Thursday, August 30, 2012

Balancing Patience with Enthusiasm

I tend to injure myself quite a bit while training for races, and I have come to the conclusion that the #1 leading factor that leads to my injuries is a lack of patience.  I get so exited about the progress that I have made that I figure I can handle way more than what is on my training schedule and skip ahead.  Bad idea.  It's happened so many times I can't even remember how many.

Does anyone else have this problem?  I know there must be others.

I find myself at this cross roads once again.  I am 3 weeks into my training for the Silver Strand Half Marathon and I am getting anxious to do more, but I must be patient!  Every book, blog, training site I have ever read about running says the same thing:  do not increase your mileage by more than 10% each week.

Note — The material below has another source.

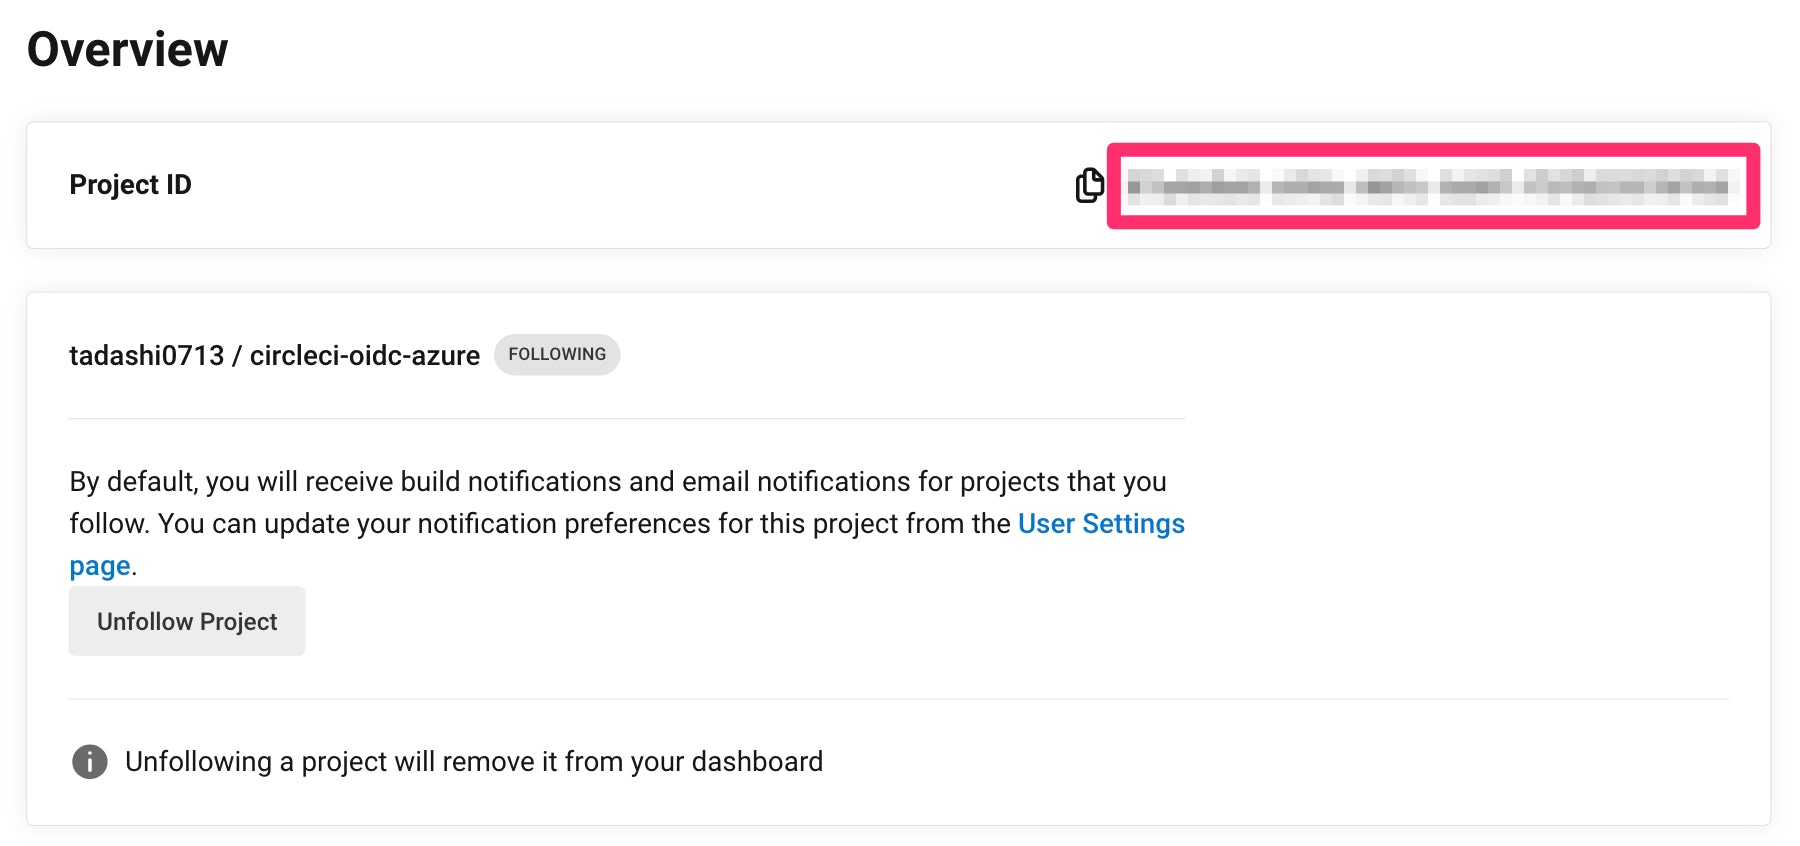Click the Project ID label
Viewport: 1800px width, 846px height.
130,185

Runners World hit the nail on head in their article about the patience in training:

"For runners, the biggest enemy is often their own energy and enthusiasm. You're feeling great, so you figure that you can handle more training... so you plunge excitedly into the training. Great--except for one thing. Your body doesn't share in your enthusiasm. It follows one simple, unchanging principle: gradual adaptation to stress."

Gradual being the key word here.

Another site I found has a different approach from the 10% rule.  Suggesting a slow increase in mileage for 3 weeks, then decreasing mileage in the fourth week to where you were at week one.

Anyone ever tried this method?

There are lots of sites/people that would argue the 10% rule is crap, but coming from someone who is constantly starting and stopping then starting again, all because of injury... I would recommend it.  Especially for novice runners.

So, I am promising myself that I will be patient.  I will be determined, I will do it, but I will be patient!